→ **AIM OF THE EXERCISE**: Which lines in the listing below contain "agent"? Copy each of them.

→ **MATERIALS PROVIDED**:
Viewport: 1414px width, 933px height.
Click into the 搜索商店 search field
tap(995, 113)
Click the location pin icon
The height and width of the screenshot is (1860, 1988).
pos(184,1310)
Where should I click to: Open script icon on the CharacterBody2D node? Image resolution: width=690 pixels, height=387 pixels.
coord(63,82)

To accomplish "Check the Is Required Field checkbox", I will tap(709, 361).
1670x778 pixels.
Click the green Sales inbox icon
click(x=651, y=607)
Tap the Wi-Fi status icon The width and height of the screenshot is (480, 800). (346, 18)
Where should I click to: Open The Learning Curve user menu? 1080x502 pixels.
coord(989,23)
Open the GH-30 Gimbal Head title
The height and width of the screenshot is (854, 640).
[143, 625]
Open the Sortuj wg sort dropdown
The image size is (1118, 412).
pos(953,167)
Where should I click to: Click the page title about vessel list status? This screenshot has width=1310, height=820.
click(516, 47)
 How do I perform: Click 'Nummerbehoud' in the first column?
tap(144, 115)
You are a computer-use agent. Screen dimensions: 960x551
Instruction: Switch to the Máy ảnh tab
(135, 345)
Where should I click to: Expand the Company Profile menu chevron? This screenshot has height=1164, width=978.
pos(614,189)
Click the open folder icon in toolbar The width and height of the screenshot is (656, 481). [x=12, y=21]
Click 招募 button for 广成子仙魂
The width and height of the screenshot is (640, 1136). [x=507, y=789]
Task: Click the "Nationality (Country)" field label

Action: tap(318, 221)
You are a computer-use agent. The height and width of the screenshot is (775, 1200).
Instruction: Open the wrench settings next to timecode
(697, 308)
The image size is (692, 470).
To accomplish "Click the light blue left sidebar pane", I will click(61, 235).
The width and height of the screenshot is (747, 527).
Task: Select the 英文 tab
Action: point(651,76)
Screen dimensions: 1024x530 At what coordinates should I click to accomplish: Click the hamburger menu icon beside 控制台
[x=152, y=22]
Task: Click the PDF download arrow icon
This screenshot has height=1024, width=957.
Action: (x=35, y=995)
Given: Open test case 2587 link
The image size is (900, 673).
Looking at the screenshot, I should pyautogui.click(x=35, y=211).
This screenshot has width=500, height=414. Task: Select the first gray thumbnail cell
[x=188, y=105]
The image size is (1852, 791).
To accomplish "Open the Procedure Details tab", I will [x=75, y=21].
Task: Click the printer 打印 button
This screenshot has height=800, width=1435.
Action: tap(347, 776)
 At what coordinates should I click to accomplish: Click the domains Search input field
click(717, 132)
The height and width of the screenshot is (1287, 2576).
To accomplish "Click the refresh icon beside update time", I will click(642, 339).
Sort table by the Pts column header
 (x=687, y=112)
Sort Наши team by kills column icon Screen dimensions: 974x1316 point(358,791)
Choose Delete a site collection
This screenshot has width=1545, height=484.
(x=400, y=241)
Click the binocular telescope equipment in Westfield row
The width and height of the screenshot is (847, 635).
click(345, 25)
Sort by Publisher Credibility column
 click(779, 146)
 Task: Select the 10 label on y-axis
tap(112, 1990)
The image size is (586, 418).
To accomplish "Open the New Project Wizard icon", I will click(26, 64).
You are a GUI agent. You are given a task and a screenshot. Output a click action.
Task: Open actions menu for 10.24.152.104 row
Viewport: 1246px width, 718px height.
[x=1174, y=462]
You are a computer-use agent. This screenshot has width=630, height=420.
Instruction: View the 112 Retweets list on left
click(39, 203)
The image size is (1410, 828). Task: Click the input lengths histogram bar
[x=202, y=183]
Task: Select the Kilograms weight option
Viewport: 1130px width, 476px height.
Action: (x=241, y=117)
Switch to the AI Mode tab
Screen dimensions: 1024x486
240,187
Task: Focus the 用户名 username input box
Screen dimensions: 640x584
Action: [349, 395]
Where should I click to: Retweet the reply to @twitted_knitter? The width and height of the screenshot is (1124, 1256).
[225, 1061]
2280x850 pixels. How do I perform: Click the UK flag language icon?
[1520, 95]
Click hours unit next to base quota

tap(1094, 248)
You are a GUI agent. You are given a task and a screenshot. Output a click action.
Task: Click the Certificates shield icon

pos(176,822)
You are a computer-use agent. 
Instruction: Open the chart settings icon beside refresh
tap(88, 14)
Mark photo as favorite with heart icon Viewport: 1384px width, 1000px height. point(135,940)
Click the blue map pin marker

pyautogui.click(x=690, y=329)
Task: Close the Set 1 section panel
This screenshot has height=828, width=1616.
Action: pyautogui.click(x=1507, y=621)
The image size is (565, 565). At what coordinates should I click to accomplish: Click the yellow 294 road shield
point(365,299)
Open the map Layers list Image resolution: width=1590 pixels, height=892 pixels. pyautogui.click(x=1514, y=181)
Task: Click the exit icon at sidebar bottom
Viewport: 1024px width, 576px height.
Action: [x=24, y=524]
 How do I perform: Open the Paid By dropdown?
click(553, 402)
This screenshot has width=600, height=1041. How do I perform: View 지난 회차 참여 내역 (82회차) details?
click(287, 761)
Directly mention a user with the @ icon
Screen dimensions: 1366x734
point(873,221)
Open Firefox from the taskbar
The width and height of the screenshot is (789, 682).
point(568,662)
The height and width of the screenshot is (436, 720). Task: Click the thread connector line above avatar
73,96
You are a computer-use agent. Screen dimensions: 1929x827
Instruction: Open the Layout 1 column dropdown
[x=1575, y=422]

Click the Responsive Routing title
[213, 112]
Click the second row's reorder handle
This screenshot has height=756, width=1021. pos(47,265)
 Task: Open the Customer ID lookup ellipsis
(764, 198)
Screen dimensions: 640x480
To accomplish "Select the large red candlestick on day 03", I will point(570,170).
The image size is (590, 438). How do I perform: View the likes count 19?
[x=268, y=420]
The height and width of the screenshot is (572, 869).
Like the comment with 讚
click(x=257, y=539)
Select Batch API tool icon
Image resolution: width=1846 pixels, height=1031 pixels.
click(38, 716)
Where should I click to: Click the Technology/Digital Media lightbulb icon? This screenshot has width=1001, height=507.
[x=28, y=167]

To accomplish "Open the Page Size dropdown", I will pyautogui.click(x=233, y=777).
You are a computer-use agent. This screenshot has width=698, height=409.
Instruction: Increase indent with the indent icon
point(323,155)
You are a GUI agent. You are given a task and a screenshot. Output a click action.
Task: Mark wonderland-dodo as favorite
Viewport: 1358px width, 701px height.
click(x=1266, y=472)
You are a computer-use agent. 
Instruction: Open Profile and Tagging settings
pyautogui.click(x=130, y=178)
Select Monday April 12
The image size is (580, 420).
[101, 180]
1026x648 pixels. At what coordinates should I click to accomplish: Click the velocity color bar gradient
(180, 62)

→ **ANSWER BOX**:
You are a computer-use agent. Screen dimensions: 960x551
You are a computer-use agent. The height and width of the screenshot is (775, 1200).
You are a GUI agent. You are given a task and a screenshot. Output a click action.
You are a computer-use agent. This screenshot has width=630, height=420.
You are a GUI agent. You are given a task and a screenshot. Output a click action.
You are a computer-use agent. 
You are a computer-use agent. Screen dimensions: 1929x827
You are a computer-use agent. This screenshot has width=698, height=409.
You are a GUI agent. You are given a task and a screenshot. Output a click action.
You are a computer-use agent. 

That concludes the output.